用仪器测出来的单向时延大体上应该是终端上各个模块引入的时延之和。要减小时延首先得搞清楚是哪个模块引入的时延较大。有些模块引入的时延是已知固定的,且不能减少,比如信号处理算法模块。有些模块引入的时延是未知的,我们就需要去测量这个模块引入的时延具体是多少。做这些前需要对该语音通信方案的软件架构熟悉,知道方案中有几个(除了信号处理算法模块外)引入时延的点。这种时延通常是对buffer的存取引入的时间差,该怎么测出时延值呢?我一般用如下的方法:当把语音数据放进buffer时记下当时的时间t1,保存在这段数据开始的地方(虽然破坏了语音数据,不过没关系,我们只是用来测延时,是一种手段,不关心语音质量),当从buffer中取出这段语音数据时,再记录下时间t2,将t2减去保存在数据中的t1就得到本次存取引入的延时。

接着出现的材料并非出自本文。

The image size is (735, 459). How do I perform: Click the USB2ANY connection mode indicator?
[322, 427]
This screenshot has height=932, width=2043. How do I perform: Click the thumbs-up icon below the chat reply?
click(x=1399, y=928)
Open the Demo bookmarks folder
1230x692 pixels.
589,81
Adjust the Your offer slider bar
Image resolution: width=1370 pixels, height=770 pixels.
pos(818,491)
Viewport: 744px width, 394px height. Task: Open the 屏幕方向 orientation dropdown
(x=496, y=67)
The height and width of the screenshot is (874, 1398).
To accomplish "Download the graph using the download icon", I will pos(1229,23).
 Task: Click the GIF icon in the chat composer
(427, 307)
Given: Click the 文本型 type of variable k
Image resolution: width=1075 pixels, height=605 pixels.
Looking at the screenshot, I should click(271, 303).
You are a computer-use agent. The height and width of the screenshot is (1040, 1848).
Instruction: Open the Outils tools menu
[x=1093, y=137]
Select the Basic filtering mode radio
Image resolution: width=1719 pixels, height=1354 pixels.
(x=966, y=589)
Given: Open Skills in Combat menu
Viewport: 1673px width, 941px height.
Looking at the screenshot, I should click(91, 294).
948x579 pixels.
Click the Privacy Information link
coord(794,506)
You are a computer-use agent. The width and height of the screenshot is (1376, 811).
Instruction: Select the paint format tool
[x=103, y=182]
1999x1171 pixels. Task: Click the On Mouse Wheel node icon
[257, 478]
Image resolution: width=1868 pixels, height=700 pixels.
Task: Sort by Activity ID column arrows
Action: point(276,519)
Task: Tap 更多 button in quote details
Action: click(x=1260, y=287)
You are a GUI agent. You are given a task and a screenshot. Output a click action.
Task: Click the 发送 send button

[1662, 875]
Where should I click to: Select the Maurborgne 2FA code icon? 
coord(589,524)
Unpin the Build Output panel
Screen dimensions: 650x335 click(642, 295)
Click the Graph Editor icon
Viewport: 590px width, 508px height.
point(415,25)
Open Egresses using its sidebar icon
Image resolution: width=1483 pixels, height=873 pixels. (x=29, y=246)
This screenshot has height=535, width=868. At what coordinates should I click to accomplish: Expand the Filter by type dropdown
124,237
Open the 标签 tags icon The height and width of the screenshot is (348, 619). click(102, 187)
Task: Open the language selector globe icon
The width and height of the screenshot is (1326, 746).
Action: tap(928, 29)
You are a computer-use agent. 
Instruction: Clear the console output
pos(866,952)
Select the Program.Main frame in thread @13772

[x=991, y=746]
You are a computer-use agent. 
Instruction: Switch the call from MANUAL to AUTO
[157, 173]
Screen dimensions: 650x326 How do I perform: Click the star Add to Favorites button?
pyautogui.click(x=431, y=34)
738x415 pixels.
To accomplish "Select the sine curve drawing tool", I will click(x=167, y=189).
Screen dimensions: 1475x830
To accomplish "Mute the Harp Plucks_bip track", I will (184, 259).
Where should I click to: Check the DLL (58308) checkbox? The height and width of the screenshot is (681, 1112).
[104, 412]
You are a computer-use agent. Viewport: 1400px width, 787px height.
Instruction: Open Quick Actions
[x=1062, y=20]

统计非常多次(我通常用一万次)再算平均值,就可以得到这个点引入的时延了。下面举例说明。有一块可以存5帧(每帧20Ms)的buffer,某一帧语音数据放在第三帧处。放时的时间是158120毫秒,将这个值放在放这段数据开始的地方。将这段数据从buffer里取出来时的时间是158180秒,可以算出本次延时是60Ms(158180-158120=60),统计10000次,算出延时总和,再除以10000,得到延时平均值是58Ms。所以这个点引入的时延是58Ms。

 

3,时延的减小方法

知道了各个点引入的时延大小,下面就要看怎么减小时延了。这里的减小是指能减小的,有些是不能减小的,比如codec引入的时延。我用过的方法主要有以下两种。

1)用减小缓冲深度来减小时延

这种方法说白了就是让语音数据在buffer里呆的时间短些,比如以前在buffer里有了3帧(假设每帧20Ms)语音数据才会从buffer中取出给下一模块,这样平均就会引入60Ms的时延。如果将3帧改为2 帧,则平均引入的时延就降为40Ms,这样就减少了20Ms的时延。不过用这种方法是有条件的,要确保语音质量不下降。改了后要用仪器测,如果长时测试下语音质量不下降就说明这个改后的值是可以接受的。经过试验后找到一个可以接受的缓冲深度的最小的值,就把这个值用在方案中。

 

2)用加速信号处理算法来减少时延

音频信号处理中有个算法叫加速,它是对PCM信号进行处理,在不丢失语音信息的前提下把时长减小,它的原理是WSOLA。比如原PCM数据时长是5秒,经过加速处理后变成了4秒,人听上去信息没丢失,但是语速变快了。如果在buffer中待播放的PCM数据较长,肯定延时较大,可以通过这种加速算法把要播放的数据处理一下,变成短时长的PCM数据,这样就可以减小延时了。我第一次做voice engine的时候,除了减小buffer缓冲深度没有其他好的方法来减小延时。后来做了语音加速播放的功能(具体见我前面的文章:音频处理之语音加速播放),觉得可以用这个算法来减小延时。可是当时事情非常多,再加上要做到延时减小了但同时也要让听者感觉不到在加速播放还有很多细节工作要做,也就没做成。随着webRTC风靡音视频开发圈,我也开始关注。了解到其中的netEQ就有用加速算法来减小延时的功能,看来英雄所见略同啊。哈哈。同时我也感觉到要多做东西,见多才能识广呀,说不定结合以前做过的东西就能得到解决问题的好的思路呢。当然加速减少延时功能只是netEQ的一部分。netEQ主要是解决网络抖动延时丢包等问题来提高语音质量的,可以说说目前公开的处理此类问题的最佳方案了。从下篇开始,我将花几篇文章来详细的讲讲netEQ。netEQ是webRTC中音频相关的两大核心技术之一(另一个是前后处理,有AEC/ANS/AGC等),很值得研究。